The teacher, Rigoberto Ruelas, Jr, was a popular 14-year veteran at Miramonte Elementary School near the city’s downtown. After being reported missing by his family, police found Ruelas’s body in the Angeles National Forest on Sunday. Though the official cause of death is still under investigation, colleagues noted that he had been despondent since August’s teacher rankings were made public.
At a memorial held at the school this week, parents and students remembered Ruelas as a tireless instructor; someone from the community who cared deeply about his students’ lives both inside and outside of the classroom.
“He took the worse students and tried to change their lives,” Ismeal Delgado, a 20-year-old former student told Southern California Public Radio. “I had friends who wanted to be gangsters, but he talked them out of it. He treated you like family.”
But according to United Teachers Los Angeles, the controversial Times ranking didn’t take any of Ruelas intangible’s into account. In August, the the paper sparked national controversy when it announced a plan to publish a database of 6,000 elementary school teachers’ names alongside their students’ test scores. According to Jason Felch and Jason Song, the story’s investigating reporters, the whole project was done in the name of transparency.
Meanwhile, teachers were outraged. UTLA called for a boycott of the paper, and the American Federation of Teachers head Randi Weingarten said that the project was “based on flawed methodology that’s not ready for prime time.”
Southern California Public Radio noted that Ruelas had been listed in the paper as a “less effective” teacher due to his students’ low standardized test scores. His supporters echoed many critics of the paper’s initial plans to publish the data: that it’s a short sighted and crude measure of teacher performance, particularly in communities like the one where Ruelas taught, where over 60 percent of students
are Spanish-speaking English-language learners.

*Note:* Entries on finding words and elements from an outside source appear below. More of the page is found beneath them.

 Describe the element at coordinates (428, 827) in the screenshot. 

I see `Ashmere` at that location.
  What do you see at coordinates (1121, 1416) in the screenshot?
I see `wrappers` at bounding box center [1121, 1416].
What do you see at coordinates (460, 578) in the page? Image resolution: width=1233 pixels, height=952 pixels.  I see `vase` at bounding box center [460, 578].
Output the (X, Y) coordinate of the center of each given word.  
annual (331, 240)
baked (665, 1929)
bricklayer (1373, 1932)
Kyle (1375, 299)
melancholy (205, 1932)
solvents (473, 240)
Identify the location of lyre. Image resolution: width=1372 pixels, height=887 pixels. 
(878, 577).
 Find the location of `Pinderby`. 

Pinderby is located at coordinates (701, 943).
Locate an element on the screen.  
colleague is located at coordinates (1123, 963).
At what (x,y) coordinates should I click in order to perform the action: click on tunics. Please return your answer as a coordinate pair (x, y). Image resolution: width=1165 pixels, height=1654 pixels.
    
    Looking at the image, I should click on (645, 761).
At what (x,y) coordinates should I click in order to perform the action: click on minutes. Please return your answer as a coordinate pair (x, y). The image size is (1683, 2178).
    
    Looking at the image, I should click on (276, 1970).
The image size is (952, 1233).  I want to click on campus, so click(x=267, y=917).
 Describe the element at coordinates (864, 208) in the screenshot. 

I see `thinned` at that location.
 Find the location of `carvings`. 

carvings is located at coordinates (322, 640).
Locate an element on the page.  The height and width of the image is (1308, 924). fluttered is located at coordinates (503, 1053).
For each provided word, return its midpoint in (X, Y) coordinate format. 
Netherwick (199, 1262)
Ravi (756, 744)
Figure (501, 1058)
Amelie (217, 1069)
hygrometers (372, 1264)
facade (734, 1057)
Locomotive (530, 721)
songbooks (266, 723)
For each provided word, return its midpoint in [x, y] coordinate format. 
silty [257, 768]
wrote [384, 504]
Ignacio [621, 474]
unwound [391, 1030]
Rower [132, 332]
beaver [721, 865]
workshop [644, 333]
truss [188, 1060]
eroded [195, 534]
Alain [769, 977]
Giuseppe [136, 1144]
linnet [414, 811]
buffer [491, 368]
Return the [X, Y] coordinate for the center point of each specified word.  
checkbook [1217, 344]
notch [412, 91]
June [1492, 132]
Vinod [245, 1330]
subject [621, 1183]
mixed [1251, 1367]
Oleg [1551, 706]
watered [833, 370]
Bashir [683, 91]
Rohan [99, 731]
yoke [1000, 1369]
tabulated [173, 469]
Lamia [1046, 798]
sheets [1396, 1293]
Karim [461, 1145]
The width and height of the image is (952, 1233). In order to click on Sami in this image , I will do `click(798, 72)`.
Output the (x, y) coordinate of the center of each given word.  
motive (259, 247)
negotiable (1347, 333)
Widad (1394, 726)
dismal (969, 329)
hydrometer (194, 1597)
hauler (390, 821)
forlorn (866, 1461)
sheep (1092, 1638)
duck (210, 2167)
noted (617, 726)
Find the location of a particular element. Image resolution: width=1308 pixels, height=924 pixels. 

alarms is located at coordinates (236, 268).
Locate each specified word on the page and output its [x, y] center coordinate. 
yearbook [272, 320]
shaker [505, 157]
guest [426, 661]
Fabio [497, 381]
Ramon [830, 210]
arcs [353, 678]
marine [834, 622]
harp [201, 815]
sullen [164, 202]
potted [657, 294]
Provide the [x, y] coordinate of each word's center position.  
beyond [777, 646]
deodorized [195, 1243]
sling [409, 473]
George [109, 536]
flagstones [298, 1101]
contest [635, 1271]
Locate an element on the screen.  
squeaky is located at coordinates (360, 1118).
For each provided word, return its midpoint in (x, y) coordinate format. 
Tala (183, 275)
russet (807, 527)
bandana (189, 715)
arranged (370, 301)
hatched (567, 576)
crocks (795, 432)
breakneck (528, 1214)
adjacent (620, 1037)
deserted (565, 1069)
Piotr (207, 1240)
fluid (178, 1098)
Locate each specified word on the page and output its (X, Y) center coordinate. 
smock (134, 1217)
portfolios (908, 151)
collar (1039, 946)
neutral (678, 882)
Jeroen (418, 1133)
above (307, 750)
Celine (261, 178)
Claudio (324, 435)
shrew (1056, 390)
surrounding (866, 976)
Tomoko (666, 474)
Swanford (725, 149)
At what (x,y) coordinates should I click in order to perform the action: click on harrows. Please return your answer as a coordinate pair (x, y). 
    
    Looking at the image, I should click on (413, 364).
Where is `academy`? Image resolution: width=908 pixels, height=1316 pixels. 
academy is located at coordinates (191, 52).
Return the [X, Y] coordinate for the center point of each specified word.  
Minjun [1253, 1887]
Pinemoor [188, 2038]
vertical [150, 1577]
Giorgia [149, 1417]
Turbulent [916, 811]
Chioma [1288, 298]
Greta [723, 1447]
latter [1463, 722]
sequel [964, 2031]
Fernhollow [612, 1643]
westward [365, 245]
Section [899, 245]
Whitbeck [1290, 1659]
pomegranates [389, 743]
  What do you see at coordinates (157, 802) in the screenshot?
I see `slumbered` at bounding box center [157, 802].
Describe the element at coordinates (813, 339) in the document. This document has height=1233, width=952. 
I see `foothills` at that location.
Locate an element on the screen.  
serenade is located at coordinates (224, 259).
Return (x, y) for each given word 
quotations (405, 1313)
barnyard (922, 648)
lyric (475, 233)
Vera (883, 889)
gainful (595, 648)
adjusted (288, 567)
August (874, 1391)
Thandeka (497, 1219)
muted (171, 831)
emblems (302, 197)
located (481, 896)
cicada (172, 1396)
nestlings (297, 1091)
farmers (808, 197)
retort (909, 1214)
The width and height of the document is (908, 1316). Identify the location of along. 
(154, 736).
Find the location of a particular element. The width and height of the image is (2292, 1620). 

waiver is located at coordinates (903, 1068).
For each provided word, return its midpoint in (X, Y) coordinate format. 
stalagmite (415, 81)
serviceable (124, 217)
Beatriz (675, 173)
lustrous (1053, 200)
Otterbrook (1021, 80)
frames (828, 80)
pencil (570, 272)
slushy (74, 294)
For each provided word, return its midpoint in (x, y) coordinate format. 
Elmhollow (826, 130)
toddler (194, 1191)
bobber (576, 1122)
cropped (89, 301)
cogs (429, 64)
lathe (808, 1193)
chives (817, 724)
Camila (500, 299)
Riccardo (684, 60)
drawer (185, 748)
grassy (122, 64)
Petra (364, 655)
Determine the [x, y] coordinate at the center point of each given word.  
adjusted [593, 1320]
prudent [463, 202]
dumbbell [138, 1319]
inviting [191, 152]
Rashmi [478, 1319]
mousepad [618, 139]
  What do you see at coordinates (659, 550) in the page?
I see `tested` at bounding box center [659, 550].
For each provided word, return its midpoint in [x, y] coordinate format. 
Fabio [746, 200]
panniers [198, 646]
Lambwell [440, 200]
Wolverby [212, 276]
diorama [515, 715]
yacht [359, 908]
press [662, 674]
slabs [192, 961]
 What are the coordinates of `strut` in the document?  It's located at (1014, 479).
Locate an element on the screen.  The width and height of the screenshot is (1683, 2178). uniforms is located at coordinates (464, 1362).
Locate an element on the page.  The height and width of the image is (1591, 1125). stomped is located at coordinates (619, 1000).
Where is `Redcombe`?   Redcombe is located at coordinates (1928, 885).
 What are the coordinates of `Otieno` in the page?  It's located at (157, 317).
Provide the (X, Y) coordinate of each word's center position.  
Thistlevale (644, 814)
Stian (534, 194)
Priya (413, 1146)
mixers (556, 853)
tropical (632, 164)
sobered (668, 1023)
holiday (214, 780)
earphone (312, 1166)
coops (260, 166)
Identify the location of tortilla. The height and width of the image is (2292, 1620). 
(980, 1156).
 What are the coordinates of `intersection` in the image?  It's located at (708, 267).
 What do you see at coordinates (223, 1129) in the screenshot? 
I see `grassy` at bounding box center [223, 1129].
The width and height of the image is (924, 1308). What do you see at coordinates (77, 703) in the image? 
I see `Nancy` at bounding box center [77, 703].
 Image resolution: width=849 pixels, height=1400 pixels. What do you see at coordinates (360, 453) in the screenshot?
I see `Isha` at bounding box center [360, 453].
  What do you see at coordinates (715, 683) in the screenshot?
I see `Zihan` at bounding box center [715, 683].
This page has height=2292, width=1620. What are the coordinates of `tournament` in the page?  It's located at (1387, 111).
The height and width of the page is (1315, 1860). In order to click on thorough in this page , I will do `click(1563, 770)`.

Shortly before the database was released in August, Julianne Hing put the LA Times debate in context:
The move from the LA Times reflects a national sentiment that it’s teachers who are the crucial linchpins, and therefore the prime culprits, in the grand scheme of the education system. Teacher evaluation has become a central part of the education reform debate: states who have won or advanced in the $4.35 billion Race to the Top federal grants program have passed laws that tie a teacher’s job security to their students’ test scores. In many states, as much as 50 percent of a teacher’s evaluation can be based on how well their students perform, and a teacher can be fired with no recourse in two years if their students underperform. Washington, D.C. schools chief Michelle Rhee used this evaluation method to fire 241 teachers this summer.